The FDIC Reserve Is Gone
The cash reserves needed for the FDIC to keep paying depositors at failed banks has all been used up. Don’t panic (yet anyways), the FDIC has an open credit line to the Treasury Department (uh, that means us tax payers) that will keep the FDIC floating in cash to keep paying out money to Grandma and Grandpa at the failed banks.
You see, the FDIC is supposed to be self maintaining, it charges banks a fee to have their deposits insured. Think of it as the banks paying an insurance premium. That money goes into the FDIC kitty and is used to pay depositors when a bank fails. That is all well and good except when the financial system blows up like it has over the past 2 years.
As of today’s quarterly report issued by the FDIC they are now broke, and I mean that in the literal sense.
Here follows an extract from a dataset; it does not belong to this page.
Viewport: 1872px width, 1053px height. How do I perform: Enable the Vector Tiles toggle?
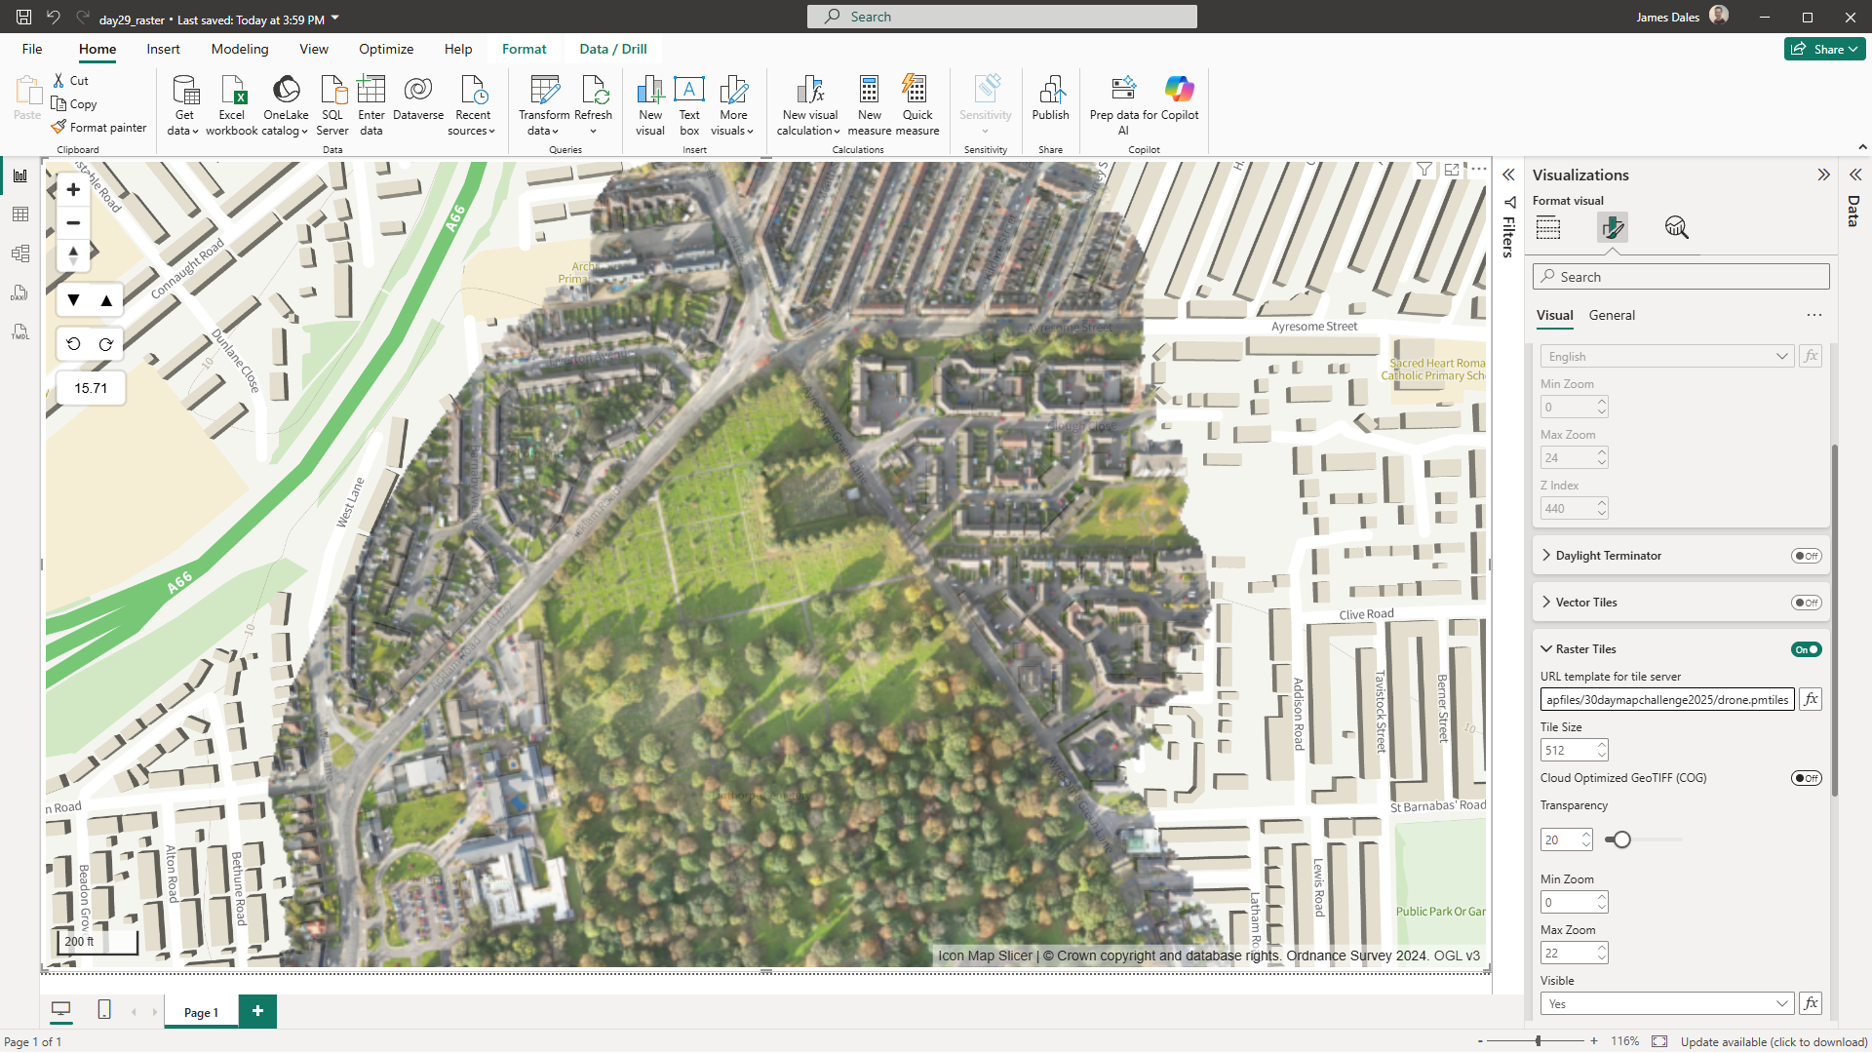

FDIC deposit insurance fund now -$8.2B v $10.4B last quarter
Yep, they are broke, no money left in the cash drawer. So what now? As long as the FDIC has an open credit line with the Treasury then any bank that fails it will be the taxpayers who reimburse Grandma and Grandpa.
Think of it this way: you have a checking account at (let’s pick a name out of the air) ShittyBank and they get closed by the FDIC. Your very own money will be reimbursed to you via the FDIC insurance fund, but you will actually be paying yourself back in part because taxpayers will be on the hook to keep the FDIC floating in funds. So in the end you still lose some money.
The FDIC has recently asked member banks to pre-pay insurance premiums for the next 3 years in an attempt to fund the reserve pool as quickly as possible. But many smaller banks are objecting to this as it will further cut into their balance sheets. Besides, will prepayment of 3 years of insurance premiums be enough to cover the increase in bank failures that still lie ahead? I think not. In which case it will eventually end up in the tax payers lap.
Not only has the FDIC announced that their cash drawer is empty, but the number of banks on their hit list has grown yet again. That number now stands at 552 compared to 416 just in the previous quarter.
Recall that just a couple months ago the FDIC opened a satellite office in Florida with a staff of roughly 500 to deal with the bank issues (aka future bank failure) in the Southeast region. Expect more bank failures from Florida and surrounding states in the future.


But let’s by all means take on universal health care. Who cares, it’s only “paper” money.